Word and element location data
================================

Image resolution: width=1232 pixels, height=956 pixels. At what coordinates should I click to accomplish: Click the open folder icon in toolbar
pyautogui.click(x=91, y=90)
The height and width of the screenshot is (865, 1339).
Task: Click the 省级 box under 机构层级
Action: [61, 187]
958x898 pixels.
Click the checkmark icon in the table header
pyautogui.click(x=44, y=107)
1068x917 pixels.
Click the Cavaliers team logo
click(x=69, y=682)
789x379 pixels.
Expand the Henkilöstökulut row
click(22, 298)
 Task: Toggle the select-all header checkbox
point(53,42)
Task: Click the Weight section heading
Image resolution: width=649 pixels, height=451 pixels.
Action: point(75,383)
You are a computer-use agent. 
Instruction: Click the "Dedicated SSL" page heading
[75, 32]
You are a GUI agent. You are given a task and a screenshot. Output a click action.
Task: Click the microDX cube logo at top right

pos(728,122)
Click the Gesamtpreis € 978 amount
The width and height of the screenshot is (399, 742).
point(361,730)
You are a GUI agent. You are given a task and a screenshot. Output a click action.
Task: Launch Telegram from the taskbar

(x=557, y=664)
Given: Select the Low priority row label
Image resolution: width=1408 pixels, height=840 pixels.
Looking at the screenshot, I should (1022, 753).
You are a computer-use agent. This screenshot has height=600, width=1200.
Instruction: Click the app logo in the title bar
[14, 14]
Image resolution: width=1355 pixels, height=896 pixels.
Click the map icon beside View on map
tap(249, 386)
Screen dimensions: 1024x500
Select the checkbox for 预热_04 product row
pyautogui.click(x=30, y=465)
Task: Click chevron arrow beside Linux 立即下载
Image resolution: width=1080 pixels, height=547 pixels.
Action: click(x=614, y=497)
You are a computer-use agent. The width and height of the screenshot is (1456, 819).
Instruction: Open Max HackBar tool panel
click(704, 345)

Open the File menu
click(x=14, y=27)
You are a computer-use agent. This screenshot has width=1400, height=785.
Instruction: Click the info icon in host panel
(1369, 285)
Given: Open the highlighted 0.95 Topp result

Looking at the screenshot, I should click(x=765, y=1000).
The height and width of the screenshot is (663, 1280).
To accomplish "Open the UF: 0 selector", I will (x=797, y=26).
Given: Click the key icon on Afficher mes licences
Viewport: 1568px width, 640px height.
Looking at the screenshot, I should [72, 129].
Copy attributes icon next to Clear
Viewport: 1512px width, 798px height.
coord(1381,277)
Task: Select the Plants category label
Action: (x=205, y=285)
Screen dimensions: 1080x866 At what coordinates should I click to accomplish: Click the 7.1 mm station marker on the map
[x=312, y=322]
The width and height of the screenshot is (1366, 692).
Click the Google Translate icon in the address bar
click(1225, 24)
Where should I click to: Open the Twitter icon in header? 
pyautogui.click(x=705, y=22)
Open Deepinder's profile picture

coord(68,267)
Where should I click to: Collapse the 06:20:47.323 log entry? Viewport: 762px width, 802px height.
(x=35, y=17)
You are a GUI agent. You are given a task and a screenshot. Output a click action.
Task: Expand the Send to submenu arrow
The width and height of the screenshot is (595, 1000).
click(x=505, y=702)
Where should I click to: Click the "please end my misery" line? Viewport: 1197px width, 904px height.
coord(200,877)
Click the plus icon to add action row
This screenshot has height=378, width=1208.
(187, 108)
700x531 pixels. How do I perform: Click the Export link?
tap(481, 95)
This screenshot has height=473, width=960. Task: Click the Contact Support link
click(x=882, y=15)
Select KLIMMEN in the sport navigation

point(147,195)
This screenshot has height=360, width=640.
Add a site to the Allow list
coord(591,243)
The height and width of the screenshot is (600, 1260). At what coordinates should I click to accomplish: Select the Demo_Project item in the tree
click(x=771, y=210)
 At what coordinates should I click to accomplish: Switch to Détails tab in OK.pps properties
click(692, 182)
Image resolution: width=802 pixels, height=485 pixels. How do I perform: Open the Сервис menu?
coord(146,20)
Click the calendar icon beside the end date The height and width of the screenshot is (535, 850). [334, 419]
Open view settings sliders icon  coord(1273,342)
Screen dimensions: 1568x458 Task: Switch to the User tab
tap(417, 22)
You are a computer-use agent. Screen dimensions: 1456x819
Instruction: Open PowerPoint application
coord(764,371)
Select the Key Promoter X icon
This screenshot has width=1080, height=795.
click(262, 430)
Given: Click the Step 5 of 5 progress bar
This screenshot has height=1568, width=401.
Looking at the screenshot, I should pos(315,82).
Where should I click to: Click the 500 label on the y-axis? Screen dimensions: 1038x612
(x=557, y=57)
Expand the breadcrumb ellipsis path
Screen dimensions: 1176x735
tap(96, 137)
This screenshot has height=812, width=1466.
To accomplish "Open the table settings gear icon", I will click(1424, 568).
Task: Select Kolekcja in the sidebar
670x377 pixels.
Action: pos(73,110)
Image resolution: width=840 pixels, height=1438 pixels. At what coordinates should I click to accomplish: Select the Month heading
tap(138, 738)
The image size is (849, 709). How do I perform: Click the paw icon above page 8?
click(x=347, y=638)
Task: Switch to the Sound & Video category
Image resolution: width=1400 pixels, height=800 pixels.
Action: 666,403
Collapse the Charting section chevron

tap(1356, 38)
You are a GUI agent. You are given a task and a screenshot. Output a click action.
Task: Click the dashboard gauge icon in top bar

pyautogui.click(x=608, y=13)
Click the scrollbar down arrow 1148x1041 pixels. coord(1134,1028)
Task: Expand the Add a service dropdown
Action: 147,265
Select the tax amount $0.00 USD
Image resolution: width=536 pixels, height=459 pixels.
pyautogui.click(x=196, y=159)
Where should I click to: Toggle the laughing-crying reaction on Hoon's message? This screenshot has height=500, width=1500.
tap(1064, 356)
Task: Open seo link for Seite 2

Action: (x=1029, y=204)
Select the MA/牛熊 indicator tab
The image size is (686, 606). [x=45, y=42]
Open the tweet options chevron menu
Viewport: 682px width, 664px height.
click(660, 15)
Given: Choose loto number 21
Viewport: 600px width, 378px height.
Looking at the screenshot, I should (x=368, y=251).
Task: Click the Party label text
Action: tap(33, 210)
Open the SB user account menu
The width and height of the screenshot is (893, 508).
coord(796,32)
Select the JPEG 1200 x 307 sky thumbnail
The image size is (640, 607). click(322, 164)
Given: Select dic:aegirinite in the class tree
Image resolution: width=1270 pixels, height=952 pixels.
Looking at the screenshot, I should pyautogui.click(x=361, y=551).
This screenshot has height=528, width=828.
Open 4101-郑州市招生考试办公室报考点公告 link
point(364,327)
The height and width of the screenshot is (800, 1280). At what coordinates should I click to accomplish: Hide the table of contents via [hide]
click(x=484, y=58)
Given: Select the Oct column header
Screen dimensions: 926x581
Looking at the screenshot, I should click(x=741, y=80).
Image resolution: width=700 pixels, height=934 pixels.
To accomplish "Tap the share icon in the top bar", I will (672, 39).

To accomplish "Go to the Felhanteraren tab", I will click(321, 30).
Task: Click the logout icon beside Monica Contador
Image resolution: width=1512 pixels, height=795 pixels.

================================

GIVEN EXERCISE: Copy the records exactly as they appear, beginning with the line containing "Given: Click the Step 5 of 5 progress bar" and continuing through the line containing "The image size is (686, 606). [x=45, y=42]", including both of those lines.

THE RESULT:
Given: Click the Step 5 of 5 progress bar
This screenshot has height=1568, width=401.
Looking at the screenshot, I should pos(315,82).
Where should I click to: Click the 500 label on the y-axis? Screen dimensions: 1038x612
(x=557, y=57)
Expand the breadcrumb ellipsis path
Screen dimensions: 1176x735
tap(96, 137)
This screenshot has height=812, width=1466.
To accomplish "Open the table settings gear icon", I will click(1424, 568).
Task: Select Kolekcja in the sidebar
670x377 pixels.
Action: pos(73,110)
Image resolution: width=840 pixels, height=1438 pixels. At what coordinates should I click to accomplish: Select the Month heading
tap(138, 738)
The image size is (849, 709). How do I perform: Click the paw icon above page 8?
click(x=347, y=638)
Task: Switch to the Sound & Video category
Image resolution: width=1400 pixels, height=800 pixels.
Action: 666,403
Collapse the Charting section chevron

tap(1356, 38)
You are a GUI agent. You are given a task and a screenshot. Output a click action.
Task: Click the dashboard gauge icon in top bar

pyautogui.click(x=608, y=13)
Click the scrollbar down arrow 1148x1041 pixels. coord(1134,1028)
Task: Expand the Add a service dropdown
Action: 147,265
Select the tax amount $0.00 USD
Image resolution: width=536 pixels, height=459 pixels.
pyautogui.click(x=196, y=159)
Where should I click to: Toggle the laughing-crying reaction on Hoon's message? This screenshot has height=500, width=1500.
tap(1064, 356)
Task: Open seo link for Seite 2

Action: (x=1029, y=204)
Select the MA/牛熊 indicator tab
The image size is (686, 606). [x=45, y=42]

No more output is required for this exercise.